◆ Input for this task
= = = = =
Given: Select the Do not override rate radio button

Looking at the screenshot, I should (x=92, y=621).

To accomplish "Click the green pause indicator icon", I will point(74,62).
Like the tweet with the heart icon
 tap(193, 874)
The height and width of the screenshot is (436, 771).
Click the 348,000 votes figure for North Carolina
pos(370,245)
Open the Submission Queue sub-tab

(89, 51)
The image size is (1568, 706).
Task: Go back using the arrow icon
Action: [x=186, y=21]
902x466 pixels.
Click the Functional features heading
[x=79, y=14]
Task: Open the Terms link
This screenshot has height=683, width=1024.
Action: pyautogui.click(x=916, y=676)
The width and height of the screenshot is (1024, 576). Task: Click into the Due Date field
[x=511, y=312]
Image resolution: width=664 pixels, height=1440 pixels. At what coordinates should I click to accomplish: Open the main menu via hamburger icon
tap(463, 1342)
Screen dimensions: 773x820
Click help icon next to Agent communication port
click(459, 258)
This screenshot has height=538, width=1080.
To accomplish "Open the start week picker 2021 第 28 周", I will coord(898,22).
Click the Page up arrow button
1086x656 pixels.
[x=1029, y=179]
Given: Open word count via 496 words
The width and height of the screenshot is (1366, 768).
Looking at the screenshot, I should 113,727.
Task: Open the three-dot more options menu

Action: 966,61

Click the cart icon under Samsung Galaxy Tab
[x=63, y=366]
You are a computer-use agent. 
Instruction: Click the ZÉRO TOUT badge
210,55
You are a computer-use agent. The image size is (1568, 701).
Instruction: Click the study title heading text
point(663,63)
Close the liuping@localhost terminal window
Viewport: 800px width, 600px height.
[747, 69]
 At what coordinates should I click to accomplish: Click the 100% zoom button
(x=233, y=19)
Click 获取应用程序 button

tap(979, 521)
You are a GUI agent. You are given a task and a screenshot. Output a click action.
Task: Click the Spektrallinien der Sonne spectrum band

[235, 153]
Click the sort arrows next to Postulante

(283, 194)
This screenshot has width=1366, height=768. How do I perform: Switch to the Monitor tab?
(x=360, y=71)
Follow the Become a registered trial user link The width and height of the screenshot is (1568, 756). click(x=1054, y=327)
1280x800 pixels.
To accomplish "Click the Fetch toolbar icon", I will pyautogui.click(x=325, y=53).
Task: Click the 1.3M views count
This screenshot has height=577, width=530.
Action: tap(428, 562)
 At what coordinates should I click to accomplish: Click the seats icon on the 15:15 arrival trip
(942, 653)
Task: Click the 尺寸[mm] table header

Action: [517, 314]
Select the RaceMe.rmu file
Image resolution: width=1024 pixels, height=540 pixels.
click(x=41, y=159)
= = = = =
◆ Assignment
Copy the records. Each line should match exactly.

◆ Written reply
Given: Select the Do not override rate radio button

Looking at the screenshot, I should (x=92, y=621).

To accomplish "Click the green pause indicator icon", I will point(74,62).
Like the tweet with the heart icon
 tap(193, 874)
The height and width of the screenshot is (436, 771).
Click the 348,000 votes figure for North Carolina
pos(370,245)
Open the Submission Queue sub-tab

(89, 51)
The image size is (1568, 706).
Task: Go back using the arrow icon
Action: [x=186, y=21]
902x466 pixels.
Click the Functional features heading
[x=79, y=14]
Task: Open the Terms link
This screenshot has height=683, width=1024.
Action: pyautogui.click(x=916, y=676)
The width and height of the screenshot is (1024, 576). Task: Click into the Due Date field
[x=511, y=312]
Image resolution: width=664 pixels, height=1440 pixels. At what coordinates should I click to accomplish: Open the main menu via hamburger icon
tap(463, 1342)
Screen dimensions: 773x820
Click help icon next to Agent communication port
click(459, 258)
This screenshot has height=538, width=1080.
To accomplish "Open the start week picker 2021 第 28 周", I will coord(898,22).
Click the Page up arrow button
1086x656 pixels.
[x=1029, y=179]
Given: Open word count via 496 words
The width and height of the screenshot is (1366, 768).
Looking at the screenshot, I should 113,727.
Task: Open the three-dot more options menu

Action: 966,61

Click the cart icon under Samsung Galaxy Tab
[x=63, y=366]
You are a computer-use agent. 
Instruction: Click the ZÉRO TOUT badge
210,55
You are a computer-use agent. The image size is (1568, 701).
Instruction: Click the study title heading text
point(663,63)
Close the liuping@localhost terminal window
Viewport: 800px width, 600px height.
[747, 69]
 At what coordinates should I click to accomplish: Click the 100% zoom button
(x=233, y=19)
Click 获取应用程序 button

tap(979, 521)
You are a GUI agent. You are given a task and a screenshot. Output a click action.
Task: Click the Spektrallinien der Sonne spectrum band

[235, 153]
Click the sort arrows next to Postulante

(283, 194)
This screenshot has width=1366, height=768. How do I perform: Switch to the Monitor tab?
(x=360, y=71)
Follow the Become a registered trial user link The width and height of the screenshot is (1568, 756). click(x=1054, y=327)
1280x800 pixels.
To accomplish "Click the Fetch toolbar icon", I will pyautogui.click(x=325, y=53).
Task: Click the 1.3M views count
This screenshot has height=577, width=530.
Action: tap(428, 562)
 At what coordinates should I click to accomplish: Click the seats icon on the 15:15 arrival trip
(942, 653)
Task: Click the 尺寸[mm] table header

Action: [517, 314]
Select the RaceMe.rmu file
Image resolution: width=1024 pixels, height=540 pixels.
click(x=41, y=159)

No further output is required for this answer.